### YOUR TASK:
Print, word for word and in full, the essay on the risks of signing a large company as a startup's first customer.

[SOURCE DOCUMENT — start]

Customer Mirage: Risks of Signing A Large Company As Your First Customer

Imagine you’re in a hot, dry desert and desperate for water. You’ve been walking all day and the thought of drinking nice, cool water makes you ecstatic. Suddenly, you see it! A pool of water in the distance. You hurry towards it, running as fast as your legs will carry you. But when you arrive, all you find is sand. Damn sand!

You’ve just experienced a mirage. And this is exactly what it feels like when you’re looking for that first customer and close a whale. You’re desperate for validation and revenue. If only you could get that big name-brand customer, investors would be tripping over themselves to give you money! TechCrunch would write about you! The cash would be rolling in and all your worries would be over!

After weeks or more likely, months of emails, calls, negotiation, and nervous waiting, you finally land a deal with a WHALE, a well known publicly traded company. Not just any deal – this deal starts with $100k+ in revenue and has the potential to bring in much, much more. This is the inflection point right? It’s all #winning and *crushing it* from here!

Unfortunately it usually doesn’t work like that. If your first customer is a large company, the deal is more likely to be a mirage than the start of a winning streak.

[SOURCE DOCUMENT — finish]
[PROVIDED MATERIAL — start]

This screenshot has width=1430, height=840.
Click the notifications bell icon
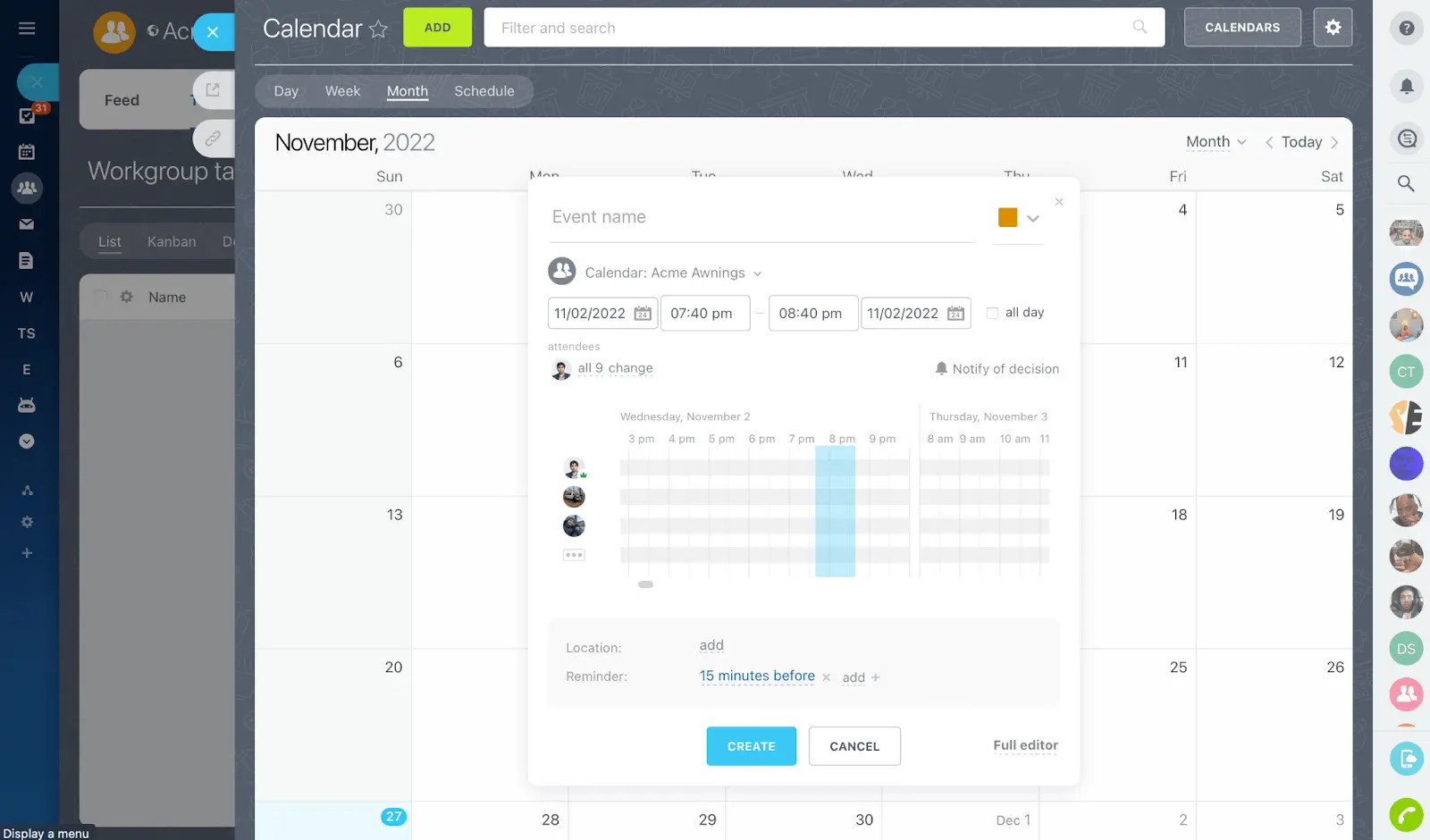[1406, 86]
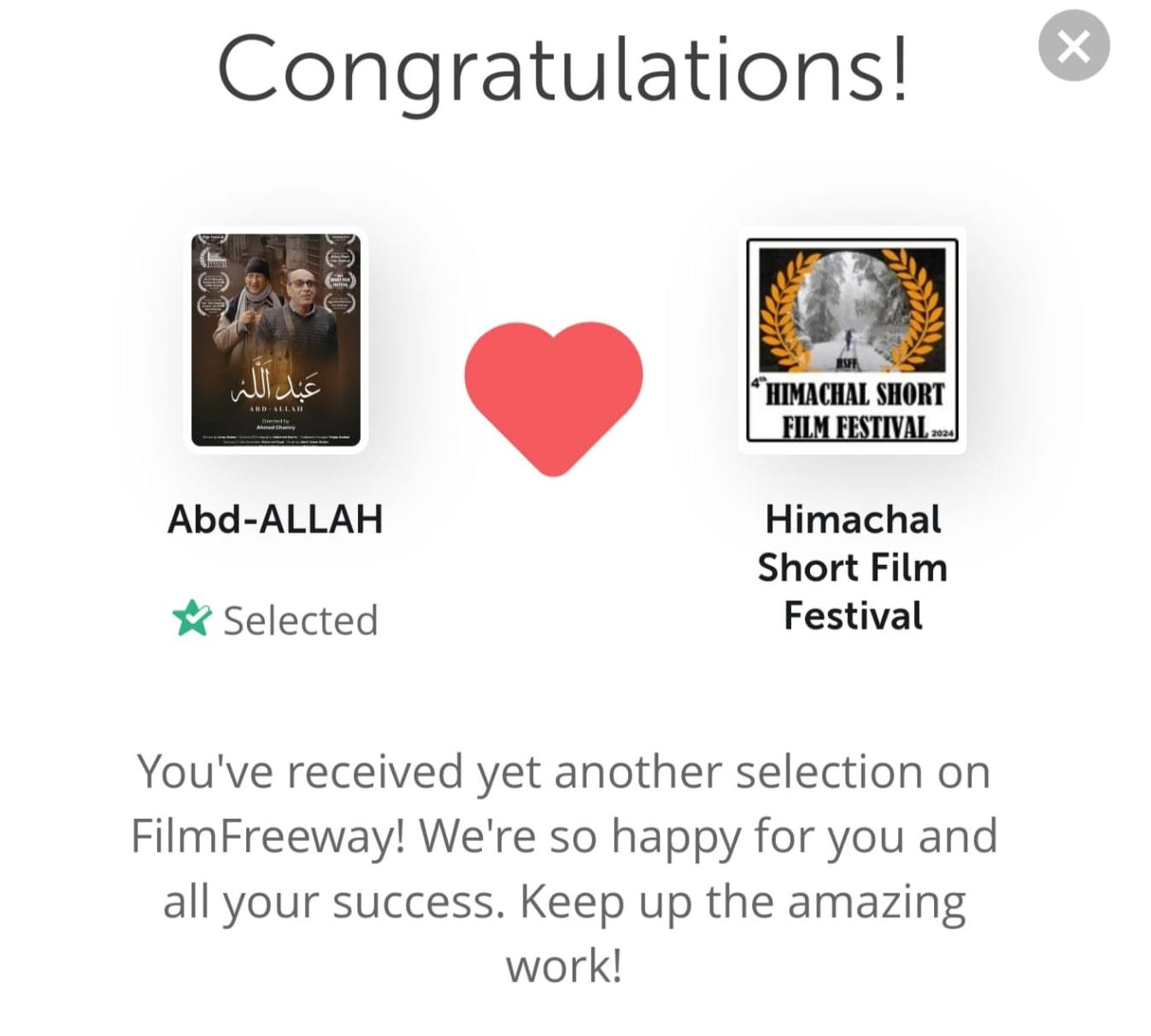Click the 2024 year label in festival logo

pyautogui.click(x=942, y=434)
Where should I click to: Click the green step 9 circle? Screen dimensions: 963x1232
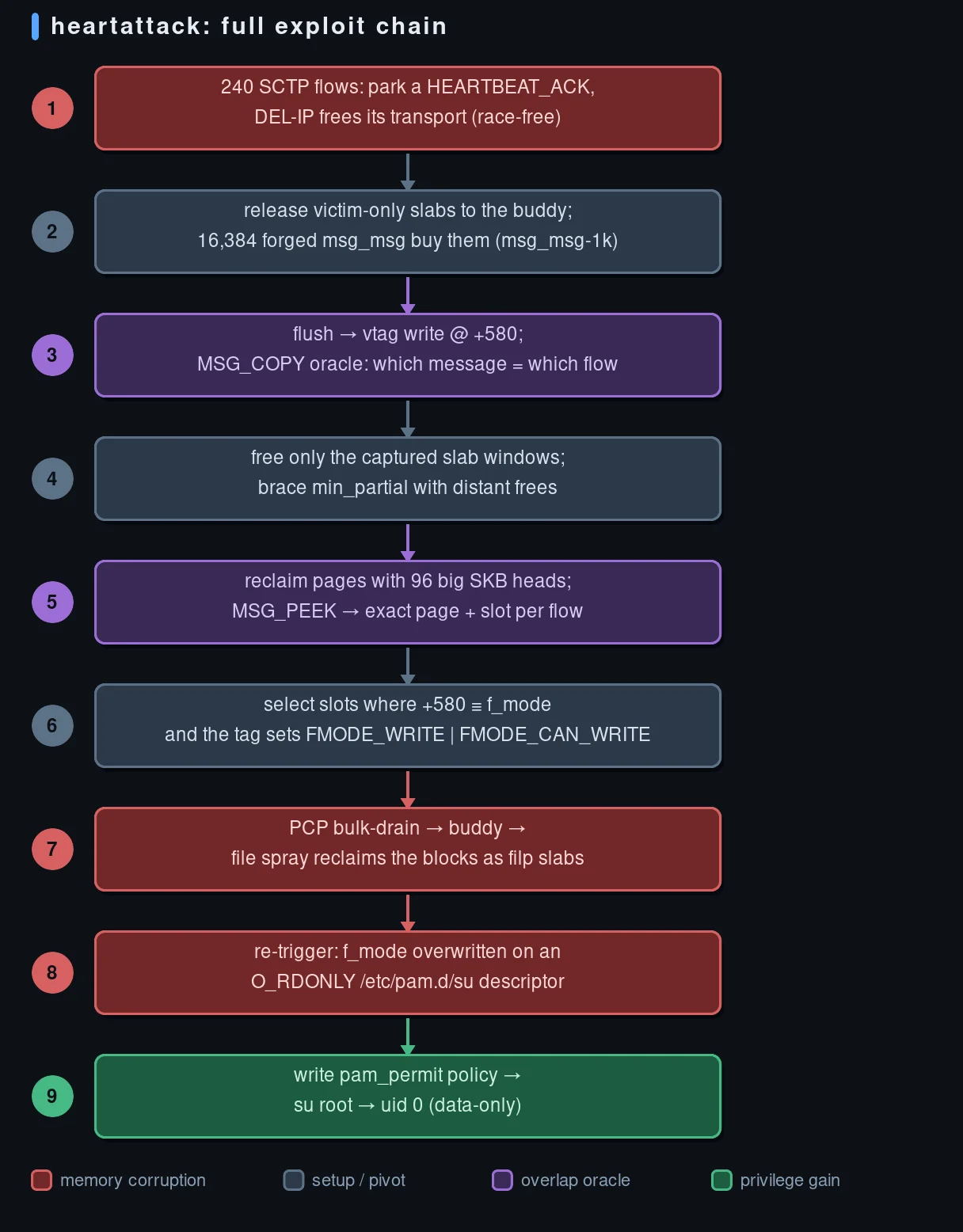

[PROVIDED MATERIAL — finish]

### RESPONSE TO THIS TASK:
Customer Mirage: Risks of Signing A Large Company As Your First Customer

Imagine you’re in a hot, dry desert and desperate for water. You’ve been walking all day and the thought of drinking nice, cool water makes you ecstatic. Suddenly, you see it! A pool of water in the distance. You hurry towards it, running as fast as your legs will carry you. But when you arrive, all you find is sand. Damn sand!

You’ve just experienced a mirage. And this is exactly what it feels like when you’re looking for that first customer and close a whale. You’re desperate for validation and revenue. If only you could get that big name-brand customer, investors would be tripping over themselves to give you money! TechCrunch would write about you! The cash would be rolling in and all your worries would be over!

After weeks or more likely, months of emails, calls, negotiation, and nervous waiting, you finally land a deal with a WHALE, a well known publicly traded company. Not just any deal – this deal starts with $100k+ in revenue and has the potential to bring in much, much more. This is the inflection point right? It’s all #winning and *crushing it* from here!

Unfortunately it usually doesn’t work like that. If your first customer is a large company, the deal is more likely to be a mirage than the start of a winning streak.